* **ACTIVITY**: Continue the forum post about NNVM's CorrectLayout function, extending its code from the point where it stops.

* **DOCUMENT EXCERPT**:
I’m sorry I don’t get the meaning of what does CorrectLayout do, the code is as following, but I can’t understand:
nnvm::Graph CorrectLayout(nnvm::Graph src) {
static auto& op_correct_layout =
nnvm::Op::GetAttr<FCorrectLayout>("FCorrectLayout");
const IndexedGraph& idx = src.indexed_graph();
std::vector<nnvm::NodePtr> mirror_vec(idx.num_nodes(), nullptr);
// (new) NodePtr -> output_layouts
LayoutAttrDict new_layouts;
for (uint32_t nid = 0; nid < idx.num_nodes(); ++nid) {
const auto& inode = idx[nid];
nnvm::NodePtr new_node = nnvm::Node::Create();
*new_node = *(inode.source);
if (new_node->is_variable()) {
// Variable node. No operator. Only one output entry.
auto input_iter = std::find(
idx.input_nodes().cbegin(), idx.input_nodes().cend(), nid);
CHECK(input_iter != idx.input_nodes().cend());
int64_t input_id = std::distance(idx.input_nodes().cbegin(), input_iter);
if (src.HasAttr("layout_inputs")) {
new_layouts[new_node.get()] =
{src.GetAttr<std::vector<Layout> >("layout_inputs")[input_id]};
} else {
new_layouts[new_node.get()] = {Layout::Undef()};
}
mirror_vec[nid] = new_node;
continue;
}
const uint32_t num_inputs = inode.inputs.size();
const uint32_t num_outputs = inode.source->num_outputs();
// set up output and input layouts
std::vector<Layout> request_ilayouts(num_inputs, Layout::Undef());
for (size_t i = 0; i < num_inputs; ++i) {
const IndexedGraph::NodeEntry& input_entry = inode.inputs[i];
const NodePtr& new_input_node = mirror_vec[input_entry.node_id];
CHECK(new_input_node != nullptr);
// fill inputs by previous node (DFS order) inferred layouts.
const auto& layouts_iter = new_layouts.find(new_input_node.get());
CHECK(layouts_iter != new_layouts.end());
request_ilayouts[i] = layouts_iter->second[input_entry.index];
}
// layouts produced by previous node.
std::vector<Layout> produce_ilayouts(request_ilayouts);
// input layouts from last pass of LayoutTransform (if apply)
std::vector<Layout> last_request_ilayouts(num_inputs, Layout::Undef());
// fill outputs by last pass of LayoutTransform (if apply)

* **DATA SHOWN**:
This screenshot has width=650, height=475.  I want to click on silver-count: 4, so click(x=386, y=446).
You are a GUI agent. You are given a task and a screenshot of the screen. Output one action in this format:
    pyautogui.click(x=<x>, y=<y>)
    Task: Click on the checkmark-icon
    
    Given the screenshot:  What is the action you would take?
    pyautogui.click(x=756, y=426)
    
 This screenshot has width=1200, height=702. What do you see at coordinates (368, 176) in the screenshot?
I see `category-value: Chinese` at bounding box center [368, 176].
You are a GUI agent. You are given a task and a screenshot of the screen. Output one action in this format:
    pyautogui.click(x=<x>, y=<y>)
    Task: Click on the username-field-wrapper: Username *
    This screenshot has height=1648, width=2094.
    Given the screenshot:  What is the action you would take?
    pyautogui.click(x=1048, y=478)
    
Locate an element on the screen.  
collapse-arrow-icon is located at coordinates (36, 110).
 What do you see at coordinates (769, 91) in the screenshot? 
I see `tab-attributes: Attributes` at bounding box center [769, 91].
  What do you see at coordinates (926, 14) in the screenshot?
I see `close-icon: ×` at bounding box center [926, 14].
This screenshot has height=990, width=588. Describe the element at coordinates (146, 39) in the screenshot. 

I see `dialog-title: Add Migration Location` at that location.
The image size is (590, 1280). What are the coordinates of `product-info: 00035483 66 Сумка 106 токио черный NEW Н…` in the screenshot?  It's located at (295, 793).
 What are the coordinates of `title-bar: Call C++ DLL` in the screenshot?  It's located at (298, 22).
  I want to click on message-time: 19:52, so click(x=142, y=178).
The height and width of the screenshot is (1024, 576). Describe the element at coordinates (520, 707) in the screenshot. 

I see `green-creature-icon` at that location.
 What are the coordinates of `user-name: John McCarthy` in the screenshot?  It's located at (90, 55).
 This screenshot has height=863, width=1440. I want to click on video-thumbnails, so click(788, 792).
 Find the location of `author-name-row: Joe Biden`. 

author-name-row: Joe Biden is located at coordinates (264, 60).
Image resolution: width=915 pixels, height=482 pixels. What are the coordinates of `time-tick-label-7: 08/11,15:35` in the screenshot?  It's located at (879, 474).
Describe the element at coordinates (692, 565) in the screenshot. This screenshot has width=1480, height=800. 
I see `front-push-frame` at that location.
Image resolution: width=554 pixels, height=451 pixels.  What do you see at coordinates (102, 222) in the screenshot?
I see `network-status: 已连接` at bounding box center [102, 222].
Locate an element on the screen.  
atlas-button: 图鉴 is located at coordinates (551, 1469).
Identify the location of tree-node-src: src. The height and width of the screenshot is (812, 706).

* **THE ANSWER**:
std::vector<Layout> produce_olayouts(num_outputs, Layout::Undef());
if (src.HasAttr("layout")) {
const auto& layouts = src.GetAttr<std::vector<Layout> >("layout");
for (uint32_t i = 0; i < num_outputs; ++i) {
produce_olayouts[i] = layouts[idx.entry_id(nid, i)];
}
for (uint32_t i = 0; i < num_inputs; ++i) {
last_request_ilayouts[i] = layouts[idx.entry_id(inode.inputs[i])];
}
}
if (op_correct_layout.count(new_node->op())) {
const auto &flayout = op_correct_layout[new_node->op()];
CHECK(flayout(new_node->attrs, &request_ilayouts, &last_request_ilayouts, &produce_olayouts))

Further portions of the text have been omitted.